### Work to be completed
Which lines of the entries below run from the one holding "Image resolution: width=1204 pixels, height=989" to the one holding "The width and height of the screenshot is (1200, 500).", inclusive? Set down exactly those lines and no others.

(Records from a dataset)
____
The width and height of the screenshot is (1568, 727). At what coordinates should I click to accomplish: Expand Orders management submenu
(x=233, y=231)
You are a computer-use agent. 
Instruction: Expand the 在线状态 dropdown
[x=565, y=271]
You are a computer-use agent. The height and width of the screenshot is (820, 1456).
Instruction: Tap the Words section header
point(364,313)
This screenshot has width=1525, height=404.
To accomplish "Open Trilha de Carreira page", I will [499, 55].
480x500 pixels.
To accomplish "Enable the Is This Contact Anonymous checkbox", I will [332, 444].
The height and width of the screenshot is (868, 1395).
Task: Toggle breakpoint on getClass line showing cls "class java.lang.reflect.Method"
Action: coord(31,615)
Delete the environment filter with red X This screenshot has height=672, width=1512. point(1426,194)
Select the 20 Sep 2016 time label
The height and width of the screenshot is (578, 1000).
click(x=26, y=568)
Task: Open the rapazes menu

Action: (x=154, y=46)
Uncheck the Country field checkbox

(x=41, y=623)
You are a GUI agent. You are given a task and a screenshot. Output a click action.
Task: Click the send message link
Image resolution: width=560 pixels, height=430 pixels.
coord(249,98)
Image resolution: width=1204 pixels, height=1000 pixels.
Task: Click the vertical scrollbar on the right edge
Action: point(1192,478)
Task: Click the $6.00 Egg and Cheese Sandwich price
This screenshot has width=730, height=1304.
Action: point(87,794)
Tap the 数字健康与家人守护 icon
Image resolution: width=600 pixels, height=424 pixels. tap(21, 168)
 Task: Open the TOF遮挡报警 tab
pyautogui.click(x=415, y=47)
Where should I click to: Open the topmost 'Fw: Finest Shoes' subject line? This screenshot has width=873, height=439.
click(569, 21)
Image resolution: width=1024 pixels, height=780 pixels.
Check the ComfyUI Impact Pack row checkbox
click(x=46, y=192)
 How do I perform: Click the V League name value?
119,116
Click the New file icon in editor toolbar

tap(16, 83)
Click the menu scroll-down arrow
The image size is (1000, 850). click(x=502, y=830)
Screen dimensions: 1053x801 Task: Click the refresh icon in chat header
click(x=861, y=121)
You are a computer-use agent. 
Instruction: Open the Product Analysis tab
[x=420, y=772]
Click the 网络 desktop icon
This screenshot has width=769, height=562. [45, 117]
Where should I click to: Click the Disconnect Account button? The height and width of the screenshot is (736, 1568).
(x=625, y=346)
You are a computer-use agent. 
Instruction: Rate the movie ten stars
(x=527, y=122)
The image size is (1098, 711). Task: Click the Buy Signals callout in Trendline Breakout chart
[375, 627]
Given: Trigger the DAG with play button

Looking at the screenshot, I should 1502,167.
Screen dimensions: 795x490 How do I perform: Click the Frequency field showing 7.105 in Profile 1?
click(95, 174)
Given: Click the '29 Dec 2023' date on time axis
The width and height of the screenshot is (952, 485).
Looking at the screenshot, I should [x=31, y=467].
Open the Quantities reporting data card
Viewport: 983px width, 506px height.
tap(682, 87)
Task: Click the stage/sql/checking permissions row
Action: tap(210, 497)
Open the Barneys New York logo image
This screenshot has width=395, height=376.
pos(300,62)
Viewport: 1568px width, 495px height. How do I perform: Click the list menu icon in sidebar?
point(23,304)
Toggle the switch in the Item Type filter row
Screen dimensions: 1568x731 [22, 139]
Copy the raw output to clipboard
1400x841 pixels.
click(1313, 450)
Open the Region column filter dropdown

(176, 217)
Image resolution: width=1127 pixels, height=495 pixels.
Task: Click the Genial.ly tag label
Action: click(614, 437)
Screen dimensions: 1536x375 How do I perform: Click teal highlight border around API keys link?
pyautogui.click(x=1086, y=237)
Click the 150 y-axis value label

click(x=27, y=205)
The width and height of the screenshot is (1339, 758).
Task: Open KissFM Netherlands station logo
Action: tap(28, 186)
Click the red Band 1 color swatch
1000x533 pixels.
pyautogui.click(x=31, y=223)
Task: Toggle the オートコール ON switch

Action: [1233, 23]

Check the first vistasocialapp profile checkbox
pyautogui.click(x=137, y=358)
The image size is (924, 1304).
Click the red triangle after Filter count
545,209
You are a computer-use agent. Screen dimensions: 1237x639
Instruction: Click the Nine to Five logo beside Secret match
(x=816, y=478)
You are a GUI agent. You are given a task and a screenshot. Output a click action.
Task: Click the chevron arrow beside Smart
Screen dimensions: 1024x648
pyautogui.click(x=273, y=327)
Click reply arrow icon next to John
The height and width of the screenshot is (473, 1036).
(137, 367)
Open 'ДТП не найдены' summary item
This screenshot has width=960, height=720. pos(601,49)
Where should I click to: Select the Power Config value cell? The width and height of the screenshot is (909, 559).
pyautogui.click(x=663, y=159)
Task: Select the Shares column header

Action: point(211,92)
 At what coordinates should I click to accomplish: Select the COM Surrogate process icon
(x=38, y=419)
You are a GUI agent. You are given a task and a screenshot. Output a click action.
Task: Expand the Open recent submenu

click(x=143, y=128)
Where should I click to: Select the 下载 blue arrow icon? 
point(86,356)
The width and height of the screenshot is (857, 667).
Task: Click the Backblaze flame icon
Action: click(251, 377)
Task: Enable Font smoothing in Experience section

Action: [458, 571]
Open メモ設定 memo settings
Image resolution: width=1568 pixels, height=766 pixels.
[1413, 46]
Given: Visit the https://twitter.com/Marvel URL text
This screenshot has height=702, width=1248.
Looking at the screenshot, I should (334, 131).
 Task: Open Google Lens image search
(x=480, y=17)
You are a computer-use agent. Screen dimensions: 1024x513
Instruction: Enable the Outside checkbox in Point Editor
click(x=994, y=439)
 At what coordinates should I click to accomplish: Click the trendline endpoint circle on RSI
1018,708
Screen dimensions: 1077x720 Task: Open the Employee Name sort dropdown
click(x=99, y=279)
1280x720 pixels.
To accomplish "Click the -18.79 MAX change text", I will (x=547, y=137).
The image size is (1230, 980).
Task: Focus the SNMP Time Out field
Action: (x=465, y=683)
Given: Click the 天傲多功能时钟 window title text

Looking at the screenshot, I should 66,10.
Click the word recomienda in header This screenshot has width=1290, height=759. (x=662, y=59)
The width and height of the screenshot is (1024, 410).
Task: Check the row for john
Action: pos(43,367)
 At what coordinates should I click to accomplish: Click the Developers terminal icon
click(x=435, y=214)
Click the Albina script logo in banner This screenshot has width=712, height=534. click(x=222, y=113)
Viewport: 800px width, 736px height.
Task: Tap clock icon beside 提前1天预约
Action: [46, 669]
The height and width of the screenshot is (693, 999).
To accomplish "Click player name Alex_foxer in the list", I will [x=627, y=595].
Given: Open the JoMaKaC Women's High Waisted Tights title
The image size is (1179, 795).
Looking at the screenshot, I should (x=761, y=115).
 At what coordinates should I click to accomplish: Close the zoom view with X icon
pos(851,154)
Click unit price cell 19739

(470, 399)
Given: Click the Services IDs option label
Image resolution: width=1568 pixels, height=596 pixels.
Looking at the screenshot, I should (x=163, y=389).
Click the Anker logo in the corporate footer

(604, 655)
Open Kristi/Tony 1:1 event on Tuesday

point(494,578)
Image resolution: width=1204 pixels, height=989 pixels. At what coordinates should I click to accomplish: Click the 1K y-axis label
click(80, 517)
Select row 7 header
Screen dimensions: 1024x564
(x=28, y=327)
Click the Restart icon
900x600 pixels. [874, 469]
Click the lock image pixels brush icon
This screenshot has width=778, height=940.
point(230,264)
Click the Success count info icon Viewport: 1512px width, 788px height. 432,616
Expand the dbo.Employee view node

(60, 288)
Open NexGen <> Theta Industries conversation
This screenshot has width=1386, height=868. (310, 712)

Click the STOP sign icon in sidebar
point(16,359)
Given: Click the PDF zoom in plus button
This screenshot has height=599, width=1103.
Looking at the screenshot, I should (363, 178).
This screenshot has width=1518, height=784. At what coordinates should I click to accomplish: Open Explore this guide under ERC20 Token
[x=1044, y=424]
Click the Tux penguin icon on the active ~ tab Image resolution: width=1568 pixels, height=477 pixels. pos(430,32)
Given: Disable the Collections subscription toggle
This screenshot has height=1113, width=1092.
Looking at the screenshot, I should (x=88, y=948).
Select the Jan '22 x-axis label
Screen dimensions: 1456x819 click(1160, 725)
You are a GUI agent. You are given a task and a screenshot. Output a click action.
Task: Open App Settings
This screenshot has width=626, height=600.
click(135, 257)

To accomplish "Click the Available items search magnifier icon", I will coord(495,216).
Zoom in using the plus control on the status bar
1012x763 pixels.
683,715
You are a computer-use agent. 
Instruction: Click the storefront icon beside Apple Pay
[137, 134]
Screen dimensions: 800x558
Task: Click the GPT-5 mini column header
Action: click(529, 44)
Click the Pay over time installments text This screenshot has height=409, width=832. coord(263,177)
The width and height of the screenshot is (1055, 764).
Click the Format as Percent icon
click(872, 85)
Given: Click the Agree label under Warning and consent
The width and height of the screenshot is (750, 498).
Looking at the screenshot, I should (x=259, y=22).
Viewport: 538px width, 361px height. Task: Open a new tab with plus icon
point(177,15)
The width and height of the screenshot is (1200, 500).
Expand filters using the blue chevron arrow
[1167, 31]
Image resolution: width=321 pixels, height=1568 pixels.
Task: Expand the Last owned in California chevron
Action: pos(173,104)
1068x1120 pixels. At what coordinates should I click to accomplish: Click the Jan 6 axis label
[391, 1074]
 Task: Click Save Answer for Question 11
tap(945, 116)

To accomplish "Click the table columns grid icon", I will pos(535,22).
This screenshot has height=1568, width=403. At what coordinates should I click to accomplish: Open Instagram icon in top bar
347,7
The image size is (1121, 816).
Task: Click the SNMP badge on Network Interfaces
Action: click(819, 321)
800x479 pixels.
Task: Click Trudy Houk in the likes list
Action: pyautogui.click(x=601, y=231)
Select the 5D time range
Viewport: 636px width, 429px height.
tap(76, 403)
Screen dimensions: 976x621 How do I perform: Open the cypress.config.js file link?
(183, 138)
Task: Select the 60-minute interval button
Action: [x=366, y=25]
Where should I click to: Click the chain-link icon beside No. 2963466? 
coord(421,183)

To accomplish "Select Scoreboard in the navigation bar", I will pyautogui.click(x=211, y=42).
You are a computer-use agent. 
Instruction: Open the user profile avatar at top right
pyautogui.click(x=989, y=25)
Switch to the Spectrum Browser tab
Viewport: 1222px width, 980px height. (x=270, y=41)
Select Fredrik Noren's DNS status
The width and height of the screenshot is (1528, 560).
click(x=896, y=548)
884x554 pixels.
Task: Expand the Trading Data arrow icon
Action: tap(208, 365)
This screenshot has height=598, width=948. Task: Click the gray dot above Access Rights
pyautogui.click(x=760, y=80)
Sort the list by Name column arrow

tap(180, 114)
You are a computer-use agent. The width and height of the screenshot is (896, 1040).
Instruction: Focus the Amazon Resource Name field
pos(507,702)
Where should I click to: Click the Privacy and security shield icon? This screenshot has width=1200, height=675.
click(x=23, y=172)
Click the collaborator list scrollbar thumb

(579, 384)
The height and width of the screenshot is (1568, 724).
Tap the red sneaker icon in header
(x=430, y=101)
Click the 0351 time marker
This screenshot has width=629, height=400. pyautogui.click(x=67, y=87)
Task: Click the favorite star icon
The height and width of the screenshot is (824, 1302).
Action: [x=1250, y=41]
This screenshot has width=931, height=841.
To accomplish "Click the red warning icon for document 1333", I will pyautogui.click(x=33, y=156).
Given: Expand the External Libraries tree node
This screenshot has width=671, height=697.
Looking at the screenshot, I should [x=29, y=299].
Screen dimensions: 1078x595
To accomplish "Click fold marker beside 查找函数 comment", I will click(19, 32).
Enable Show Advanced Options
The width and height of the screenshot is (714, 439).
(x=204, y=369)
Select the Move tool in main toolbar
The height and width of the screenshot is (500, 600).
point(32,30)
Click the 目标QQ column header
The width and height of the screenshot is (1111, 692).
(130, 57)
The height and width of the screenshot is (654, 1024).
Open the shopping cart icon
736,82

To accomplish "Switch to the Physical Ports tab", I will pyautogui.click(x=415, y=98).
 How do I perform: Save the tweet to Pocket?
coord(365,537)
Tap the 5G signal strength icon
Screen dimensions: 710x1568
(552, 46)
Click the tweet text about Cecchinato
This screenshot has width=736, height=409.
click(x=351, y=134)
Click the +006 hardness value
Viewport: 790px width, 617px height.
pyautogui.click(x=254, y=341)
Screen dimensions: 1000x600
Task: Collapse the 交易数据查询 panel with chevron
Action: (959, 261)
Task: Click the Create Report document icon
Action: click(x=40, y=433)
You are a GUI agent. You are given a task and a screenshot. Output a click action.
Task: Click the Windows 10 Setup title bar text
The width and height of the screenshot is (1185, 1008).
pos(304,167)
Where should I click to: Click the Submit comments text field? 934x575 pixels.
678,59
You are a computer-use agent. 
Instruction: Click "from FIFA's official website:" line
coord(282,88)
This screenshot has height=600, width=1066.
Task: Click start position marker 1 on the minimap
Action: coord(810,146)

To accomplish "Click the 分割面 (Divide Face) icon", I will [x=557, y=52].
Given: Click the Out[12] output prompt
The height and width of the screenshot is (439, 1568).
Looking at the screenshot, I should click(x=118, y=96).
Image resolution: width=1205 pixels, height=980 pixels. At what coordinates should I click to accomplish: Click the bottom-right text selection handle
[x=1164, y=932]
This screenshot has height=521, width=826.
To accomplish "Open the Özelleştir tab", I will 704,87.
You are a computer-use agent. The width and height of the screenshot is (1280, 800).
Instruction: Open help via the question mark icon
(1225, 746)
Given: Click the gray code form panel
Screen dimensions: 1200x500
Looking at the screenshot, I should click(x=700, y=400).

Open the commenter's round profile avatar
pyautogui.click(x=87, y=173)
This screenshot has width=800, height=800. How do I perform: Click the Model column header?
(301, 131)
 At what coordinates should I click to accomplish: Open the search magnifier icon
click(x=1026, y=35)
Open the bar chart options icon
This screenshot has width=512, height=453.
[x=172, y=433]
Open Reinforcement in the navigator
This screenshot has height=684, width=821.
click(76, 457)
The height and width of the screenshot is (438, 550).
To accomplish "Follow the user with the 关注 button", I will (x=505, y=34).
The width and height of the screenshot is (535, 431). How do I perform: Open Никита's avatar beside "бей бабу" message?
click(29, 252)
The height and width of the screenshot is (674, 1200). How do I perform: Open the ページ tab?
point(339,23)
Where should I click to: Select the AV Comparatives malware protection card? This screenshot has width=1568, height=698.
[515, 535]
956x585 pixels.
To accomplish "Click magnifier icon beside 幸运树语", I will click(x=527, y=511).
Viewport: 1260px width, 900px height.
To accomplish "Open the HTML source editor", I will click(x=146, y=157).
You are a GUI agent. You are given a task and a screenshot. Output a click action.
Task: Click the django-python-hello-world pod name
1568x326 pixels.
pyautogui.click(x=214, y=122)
____
### Answer below
Image resolution: width=1204 pixels, height=989 pixels. At what coordinates should I click to accomplish: Click the 1K y-axis label
click(80, 517)
Select row 7 header
Screen dimensions: 1024x564
(x=28, y=327)
Click the Restart icon
900x600 pixels. [874, 469]
Click the lock image pixels brush icon
This screenshot has width=778, height=940.
point(230,264)
Click the Success count info icon Viewport: 1512px width, 788px height. 432,616
Expand the dbo.Employee view node

(60, 288)
Open NexGen <> Theta Industries conversation
This screenshot has width=1386, height=868. (310, 712)

Click the STOP sign icon in sidebar
point(16,359)
Given: Click the PDF zoom in plus button
This screenshot has height=599, width=1103.
Looking at the screenshot, I should (363, 178).
This screenshot has width=1518, height=784. At what coordinates should I click to accomplish: Open Explore this guide under ERC20 Token
[x=1044, y=424]
Click the Tux penguin icon on the active ~ tab Image resolution: width=1568 pixels, height=477 pixels. pos(430,32)
Given: Disable the Collections subscription toggle
This screenshot has height=1113, width=1092.
Looking at the screenshot, I should (x=88, y=948).
Select the Jan '22 x-axis label
Screen dimensions: 1456x819 click(1160, 725)
You are a GUI agent. You are given a task and a screenshot. Output a click action.
Task: Open App Settings
This screenshot has width=626, height=600.
click(135, 257)

To accomplish "Click the Available items search magnifier icon", I will coord(495,216).
Zoom in using the plus control on the status bar
1012x763 pixels.
683,715
You are a computer-use agent. 
Instruction: Click the storefront icon beside Apple Pay
[137, 134]
Screen dimensions: 800x558
Task: Click the GPT-5 mini column header
Action: click(529, 44)
Click the Pay over time installments text This screenshot has height=409, width=832. coord(263,177)
The width and height of the screenshot is (1055, 764).
Click the Format as Percent icon
click(872, 85)
Given: Click the Agree label under Warning and consent
The width and height of the screenshot is (750, 498).
Looking at the screenshot, I should (x=259, y=22).
Viewport: 538px width, 361px height. Task: Open a new tab with plus icon
point(177,15)
The width and height of the screenshot is (1200, 500).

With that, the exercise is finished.